Segment Start: Records for this exercise

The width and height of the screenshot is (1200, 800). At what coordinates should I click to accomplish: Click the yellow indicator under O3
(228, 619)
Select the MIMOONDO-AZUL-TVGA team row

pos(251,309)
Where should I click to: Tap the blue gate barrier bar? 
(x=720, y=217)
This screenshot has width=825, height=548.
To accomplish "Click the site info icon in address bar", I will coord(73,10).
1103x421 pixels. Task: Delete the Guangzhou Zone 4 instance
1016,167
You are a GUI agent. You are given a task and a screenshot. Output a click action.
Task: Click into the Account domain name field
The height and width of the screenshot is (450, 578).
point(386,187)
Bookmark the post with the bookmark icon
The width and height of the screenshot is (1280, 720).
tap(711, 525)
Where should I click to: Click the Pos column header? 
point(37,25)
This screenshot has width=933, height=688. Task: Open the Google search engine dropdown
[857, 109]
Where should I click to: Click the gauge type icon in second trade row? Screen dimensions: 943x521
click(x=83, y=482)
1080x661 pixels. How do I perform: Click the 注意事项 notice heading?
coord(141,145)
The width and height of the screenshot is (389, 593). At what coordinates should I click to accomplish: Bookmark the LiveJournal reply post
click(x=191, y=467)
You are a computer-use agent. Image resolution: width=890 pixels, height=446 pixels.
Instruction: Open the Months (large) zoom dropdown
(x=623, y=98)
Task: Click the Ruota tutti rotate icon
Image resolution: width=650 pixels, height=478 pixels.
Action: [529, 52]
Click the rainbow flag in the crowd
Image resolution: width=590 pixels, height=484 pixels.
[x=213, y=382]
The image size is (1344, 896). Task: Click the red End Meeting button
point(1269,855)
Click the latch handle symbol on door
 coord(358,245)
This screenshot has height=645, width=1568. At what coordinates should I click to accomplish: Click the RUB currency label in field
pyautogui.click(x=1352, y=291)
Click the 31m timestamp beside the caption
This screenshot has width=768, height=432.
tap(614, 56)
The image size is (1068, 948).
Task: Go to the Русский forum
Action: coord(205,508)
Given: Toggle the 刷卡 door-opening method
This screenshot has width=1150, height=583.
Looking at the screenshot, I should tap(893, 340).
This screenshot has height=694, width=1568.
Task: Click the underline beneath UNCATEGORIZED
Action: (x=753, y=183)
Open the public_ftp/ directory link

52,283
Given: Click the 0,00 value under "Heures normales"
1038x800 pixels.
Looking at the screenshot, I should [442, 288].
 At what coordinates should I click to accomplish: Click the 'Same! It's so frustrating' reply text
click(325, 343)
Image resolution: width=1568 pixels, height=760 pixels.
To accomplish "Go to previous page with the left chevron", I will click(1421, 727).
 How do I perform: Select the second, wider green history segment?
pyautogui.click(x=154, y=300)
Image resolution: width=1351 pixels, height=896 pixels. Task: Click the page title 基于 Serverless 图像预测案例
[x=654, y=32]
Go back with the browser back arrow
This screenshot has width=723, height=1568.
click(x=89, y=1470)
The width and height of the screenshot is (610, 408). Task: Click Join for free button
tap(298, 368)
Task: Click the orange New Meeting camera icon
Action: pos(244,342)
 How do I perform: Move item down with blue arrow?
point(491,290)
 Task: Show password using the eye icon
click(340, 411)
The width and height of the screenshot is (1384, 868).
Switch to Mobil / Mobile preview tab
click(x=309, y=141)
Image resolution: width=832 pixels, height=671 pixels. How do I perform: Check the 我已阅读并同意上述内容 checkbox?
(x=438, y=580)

Segment End: Records for this exercise

*Exercise*:
How many lines in the data contain "will"? Answer with the number alone.

*Exercise output*:
2